> _Exercise brief_
Produce as output only the lines below starting at the line with "The width and height of the screenshot is (896, 809)." and continuing through the line with "This screenshot has width=1120, height=1081.", each one exactly as written.

> _Input data_
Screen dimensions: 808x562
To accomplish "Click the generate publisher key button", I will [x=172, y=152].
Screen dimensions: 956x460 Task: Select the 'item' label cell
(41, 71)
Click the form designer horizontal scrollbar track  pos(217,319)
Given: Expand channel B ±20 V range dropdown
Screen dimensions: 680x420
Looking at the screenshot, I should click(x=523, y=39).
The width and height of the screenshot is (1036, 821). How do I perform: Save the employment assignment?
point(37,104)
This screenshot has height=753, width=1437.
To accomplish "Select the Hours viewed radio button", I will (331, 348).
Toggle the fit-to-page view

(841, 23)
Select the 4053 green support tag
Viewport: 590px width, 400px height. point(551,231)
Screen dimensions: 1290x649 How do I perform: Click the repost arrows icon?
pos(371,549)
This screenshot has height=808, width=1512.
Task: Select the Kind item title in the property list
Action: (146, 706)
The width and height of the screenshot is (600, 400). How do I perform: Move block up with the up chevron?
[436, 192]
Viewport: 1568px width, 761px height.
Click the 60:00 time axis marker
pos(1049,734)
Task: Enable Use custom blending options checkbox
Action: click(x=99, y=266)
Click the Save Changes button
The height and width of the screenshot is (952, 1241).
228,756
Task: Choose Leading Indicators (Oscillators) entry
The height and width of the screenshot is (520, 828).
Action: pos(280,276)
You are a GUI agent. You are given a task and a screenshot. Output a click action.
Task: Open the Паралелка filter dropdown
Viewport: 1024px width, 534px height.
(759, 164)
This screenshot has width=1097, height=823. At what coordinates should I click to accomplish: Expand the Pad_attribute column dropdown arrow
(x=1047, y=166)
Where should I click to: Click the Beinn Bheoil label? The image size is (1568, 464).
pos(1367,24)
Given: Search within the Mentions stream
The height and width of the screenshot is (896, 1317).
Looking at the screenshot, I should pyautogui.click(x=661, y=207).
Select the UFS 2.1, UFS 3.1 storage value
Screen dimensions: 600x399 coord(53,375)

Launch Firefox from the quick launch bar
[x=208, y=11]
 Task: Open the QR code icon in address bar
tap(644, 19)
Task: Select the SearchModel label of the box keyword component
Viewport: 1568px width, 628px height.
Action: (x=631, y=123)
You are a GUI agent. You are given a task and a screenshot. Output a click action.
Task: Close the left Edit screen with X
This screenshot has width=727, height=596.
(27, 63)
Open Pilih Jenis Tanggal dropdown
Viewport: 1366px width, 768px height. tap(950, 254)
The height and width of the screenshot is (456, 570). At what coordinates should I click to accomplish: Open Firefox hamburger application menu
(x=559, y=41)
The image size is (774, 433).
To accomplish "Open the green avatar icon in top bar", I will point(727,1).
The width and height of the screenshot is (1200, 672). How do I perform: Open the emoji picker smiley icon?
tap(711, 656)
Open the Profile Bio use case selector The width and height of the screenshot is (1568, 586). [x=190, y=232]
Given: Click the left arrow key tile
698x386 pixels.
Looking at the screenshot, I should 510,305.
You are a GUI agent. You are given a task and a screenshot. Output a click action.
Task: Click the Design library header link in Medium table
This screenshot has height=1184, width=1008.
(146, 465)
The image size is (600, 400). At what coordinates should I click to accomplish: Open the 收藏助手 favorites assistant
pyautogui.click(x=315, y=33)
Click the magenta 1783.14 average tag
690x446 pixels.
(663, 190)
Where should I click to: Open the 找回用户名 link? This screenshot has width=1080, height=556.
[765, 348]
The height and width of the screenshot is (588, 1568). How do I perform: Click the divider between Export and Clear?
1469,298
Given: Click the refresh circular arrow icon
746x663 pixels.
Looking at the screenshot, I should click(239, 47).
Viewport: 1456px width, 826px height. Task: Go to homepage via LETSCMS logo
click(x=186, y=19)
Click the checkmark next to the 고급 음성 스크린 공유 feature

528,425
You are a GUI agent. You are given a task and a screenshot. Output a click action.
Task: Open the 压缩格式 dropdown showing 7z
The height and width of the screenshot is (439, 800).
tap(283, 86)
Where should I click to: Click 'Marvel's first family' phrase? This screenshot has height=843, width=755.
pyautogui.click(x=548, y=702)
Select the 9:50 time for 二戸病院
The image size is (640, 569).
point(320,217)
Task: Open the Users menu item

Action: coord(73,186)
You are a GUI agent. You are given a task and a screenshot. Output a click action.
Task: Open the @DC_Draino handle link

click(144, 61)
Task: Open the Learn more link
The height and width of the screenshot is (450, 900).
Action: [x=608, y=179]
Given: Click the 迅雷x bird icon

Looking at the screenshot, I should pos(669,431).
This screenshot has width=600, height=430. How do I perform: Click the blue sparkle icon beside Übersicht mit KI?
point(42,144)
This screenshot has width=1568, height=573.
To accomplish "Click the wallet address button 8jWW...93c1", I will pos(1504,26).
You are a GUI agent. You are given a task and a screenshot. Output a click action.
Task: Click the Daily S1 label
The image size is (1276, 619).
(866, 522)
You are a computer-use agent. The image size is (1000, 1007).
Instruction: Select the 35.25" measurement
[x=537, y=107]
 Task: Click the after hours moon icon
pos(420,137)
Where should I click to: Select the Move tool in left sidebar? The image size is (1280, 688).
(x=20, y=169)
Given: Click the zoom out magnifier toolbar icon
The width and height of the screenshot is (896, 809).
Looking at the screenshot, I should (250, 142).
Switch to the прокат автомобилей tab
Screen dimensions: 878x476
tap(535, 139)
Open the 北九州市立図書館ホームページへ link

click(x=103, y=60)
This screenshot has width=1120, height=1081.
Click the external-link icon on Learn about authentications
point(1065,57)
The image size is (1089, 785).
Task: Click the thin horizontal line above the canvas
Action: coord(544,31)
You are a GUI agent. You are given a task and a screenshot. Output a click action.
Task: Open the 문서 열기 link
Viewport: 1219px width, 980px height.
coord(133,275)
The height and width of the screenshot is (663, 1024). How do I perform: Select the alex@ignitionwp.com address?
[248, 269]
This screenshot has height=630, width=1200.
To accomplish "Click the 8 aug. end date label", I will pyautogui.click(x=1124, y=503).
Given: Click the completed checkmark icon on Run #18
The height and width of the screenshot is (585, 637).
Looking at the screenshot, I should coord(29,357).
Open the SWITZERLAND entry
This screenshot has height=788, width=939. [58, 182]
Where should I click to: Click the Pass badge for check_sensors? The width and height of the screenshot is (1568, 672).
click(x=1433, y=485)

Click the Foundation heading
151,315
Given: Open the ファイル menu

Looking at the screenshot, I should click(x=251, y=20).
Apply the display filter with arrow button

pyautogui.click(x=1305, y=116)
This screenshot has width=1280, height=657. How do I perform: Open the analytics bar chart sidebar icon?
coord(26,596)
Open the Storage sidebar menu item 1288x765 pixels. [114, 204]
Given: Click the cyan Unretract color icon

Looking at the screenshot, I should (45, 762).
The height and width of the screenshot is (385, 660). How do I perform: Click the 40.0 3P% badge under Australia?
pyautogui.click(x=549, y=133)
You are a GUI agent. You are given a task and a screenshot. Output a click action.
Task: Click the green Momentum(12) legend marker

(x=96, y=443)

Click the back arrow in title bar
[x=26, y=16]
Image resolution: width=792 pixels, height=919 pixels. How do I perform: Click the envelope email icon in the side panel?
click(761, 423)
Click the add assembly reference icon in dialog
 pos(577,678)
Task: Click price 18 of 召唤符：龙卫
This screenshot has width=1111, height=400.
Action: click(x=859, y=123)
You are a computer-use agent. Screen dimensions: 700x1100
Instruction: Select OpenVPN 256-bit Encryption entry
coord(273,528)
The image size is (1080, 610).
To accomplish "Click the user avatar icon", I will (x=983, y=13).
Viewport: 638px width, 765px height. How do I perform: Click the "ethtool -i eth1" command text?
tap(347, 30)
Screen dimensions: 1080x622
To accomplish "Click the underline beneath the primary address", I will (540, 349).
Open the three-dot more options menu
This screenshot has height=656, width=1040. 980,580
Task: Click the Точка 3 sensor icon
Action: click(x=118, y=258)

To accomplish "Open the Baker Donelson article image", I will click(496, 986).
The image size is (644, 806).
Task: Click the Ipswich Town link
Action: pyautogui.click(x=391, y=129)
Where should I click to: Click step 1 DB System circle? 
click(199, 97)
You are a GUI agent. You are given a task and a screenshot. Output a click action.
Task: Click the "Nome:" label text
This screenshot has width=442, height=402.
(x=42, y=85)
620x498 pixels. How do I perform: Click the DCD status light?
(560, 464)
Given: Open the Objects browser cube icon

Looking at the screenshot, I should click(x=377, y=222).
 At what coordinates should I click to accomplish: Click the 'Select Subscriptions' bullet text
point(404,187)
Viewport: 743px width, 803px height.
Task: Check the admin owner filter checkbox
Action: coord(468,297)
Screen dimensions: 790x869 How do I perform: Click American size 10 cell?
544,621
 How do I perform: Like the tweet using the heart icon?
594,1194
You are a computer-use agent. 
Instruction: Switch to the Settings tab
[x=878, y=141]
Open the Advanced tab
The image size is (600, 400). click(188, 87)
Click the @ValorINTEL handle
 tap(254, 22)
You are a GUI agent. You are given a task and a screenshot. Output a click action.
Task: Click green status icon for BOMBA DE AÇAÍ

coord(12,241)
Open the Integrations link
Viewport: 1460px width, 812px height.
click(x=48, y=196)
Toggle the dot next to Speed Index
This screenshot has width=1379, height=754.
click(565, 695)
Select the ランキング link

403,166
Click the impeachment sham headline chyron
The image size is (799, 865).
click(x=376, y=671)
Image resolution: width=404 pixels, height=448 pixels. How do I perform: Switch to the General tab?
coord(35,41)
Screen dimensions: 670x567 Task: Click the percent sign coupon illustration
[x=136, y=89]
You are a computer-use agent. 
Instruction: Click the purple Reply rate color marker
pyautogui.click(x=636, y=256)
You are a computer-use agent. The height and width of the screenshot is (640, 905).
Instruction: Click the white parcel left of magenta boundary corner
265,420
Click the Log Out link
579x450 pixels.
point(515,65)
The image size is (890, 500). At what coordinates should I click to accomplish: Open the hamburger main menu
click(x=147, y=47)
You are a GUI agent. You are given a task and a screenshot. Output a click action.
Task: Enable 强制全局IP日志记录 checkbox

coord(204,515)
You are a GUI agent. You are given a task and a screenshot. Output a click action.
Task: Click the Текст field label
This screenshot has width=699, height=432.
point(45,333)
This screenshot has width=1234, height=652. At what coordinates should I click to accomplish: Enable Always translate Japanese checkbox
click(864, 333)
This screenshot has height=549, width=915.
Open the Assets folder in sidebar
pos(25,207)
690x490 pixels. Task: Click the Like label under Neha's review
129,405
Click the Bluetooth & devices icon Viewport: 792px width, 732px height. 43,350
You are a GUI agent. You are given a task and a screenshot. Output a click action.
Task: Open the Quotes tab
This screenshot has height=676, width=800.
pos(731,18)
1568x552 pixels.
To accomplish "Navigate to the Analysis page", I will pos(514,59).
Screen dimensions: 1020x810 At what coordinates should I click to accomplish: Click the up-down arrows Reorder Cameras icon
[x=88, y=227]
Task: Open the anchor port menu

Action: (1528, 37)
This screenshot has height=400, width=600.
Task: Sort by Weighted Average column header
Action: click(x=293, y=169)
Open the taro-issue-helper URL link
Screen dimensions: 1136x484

> _Answer to this task_
The width and height of the screenshot is (896, 809).
Looking at the screenshot, I should (250, 142).
Switch to the прокат автомобилей tab
Screen dimensions: 878x476
tap(535, 139)
Open the 北九州市立図書館ホームページへ link

click(x=103, y=60)
This screenshot has width=1120, height=1081.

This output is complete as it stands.